═══ EXERCISE DATA ═══

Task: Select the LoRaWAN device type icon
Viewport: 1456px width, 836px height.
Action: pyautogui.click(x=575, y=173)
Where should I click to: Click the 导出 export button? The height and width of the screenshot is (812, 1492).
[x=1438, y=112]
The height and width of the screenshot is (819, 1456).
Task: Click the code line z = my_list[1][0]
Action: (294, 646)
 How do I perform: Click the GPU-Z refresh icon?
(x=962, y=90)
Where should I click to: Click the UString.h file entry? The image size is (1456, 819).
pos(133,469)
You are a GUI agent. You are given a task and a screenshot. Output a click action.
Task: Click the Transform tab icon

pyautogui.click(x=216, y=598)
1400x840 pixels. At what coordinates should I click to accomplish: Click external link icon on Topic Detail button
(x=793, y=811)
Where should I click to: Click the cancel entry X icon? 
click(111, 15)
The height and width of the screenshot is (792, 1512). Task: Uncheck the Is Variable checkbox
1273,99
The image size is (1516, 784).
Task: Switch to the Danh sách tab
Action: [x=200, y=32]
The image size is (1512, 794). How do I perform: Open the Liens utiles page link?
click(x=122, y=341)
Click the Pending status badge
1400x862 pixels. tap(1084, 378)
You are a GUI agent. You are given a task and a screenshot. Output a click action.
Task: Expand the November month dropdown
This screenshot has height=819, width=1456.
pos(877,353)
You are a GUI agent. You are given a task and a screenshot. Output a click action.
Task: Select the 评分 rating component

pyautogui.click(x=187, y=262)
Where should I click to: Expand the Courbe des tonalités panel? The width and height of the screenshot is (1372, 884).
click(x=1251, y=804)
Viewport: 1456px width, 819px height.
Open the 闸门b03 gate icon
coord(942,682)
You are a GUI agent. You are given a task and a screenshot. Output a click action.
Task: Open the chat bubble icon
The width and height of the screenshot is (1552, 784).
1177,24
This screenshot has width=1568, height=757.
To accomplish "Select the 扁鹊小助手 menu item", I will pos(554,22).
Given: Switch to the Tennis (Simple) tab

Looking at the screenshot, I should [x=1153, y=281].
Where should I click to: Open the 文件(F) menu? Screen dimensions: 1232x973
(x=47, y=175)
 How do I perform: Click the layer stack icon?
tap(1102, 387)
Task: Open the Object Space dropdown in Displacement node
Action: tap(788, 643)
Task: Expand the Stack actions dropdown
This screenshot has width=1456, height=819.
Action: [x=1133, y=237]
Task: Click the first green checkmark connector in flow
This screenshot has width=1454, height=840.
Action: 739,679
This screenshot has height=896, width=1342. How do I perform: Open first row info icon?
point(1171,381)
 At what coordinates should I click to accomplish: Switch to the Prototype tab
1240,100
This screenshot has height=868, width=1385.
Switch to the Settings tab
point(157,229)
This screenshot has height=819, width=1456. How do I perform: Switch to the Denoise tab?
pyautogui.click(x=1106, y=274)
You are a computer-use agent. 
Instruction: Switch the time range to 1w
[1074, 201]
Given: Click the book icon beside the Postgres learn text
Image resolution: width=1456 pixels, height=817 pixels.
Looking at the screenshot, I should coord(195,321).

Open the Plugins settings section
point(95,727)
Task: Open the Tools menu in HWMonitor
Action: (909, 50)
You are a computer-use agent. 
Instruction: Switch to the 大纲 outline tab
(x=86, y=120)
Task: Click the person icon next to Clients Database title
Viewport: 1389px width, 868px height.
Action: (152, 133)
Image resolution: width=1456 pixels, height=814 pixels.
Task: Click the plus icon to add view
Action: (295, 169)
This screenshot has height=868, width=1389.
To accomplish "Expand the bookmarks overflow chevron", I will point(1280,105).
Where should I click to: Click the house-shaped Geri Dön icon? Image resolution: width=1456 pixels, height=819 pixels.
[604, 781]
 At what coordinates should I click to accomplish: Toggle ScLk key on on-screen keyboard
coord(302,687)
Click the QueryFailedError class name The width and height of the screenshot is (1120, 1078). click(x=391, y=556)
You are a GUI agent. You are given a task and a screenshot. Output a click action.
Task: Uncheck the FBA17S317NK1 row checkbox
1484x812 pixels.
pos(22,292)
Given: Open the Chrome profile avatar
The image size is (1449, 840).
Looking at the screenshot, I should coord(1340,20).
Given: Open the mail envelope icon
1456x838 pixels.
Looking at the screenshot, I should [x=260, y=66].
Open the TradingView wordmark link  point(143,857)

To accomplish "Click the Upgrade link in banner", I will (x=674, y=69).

═══

PROBLEM DETAILS →
Search the data for the word "will" and report how many lines include it, with the number alone.

ANSWER BOX →
3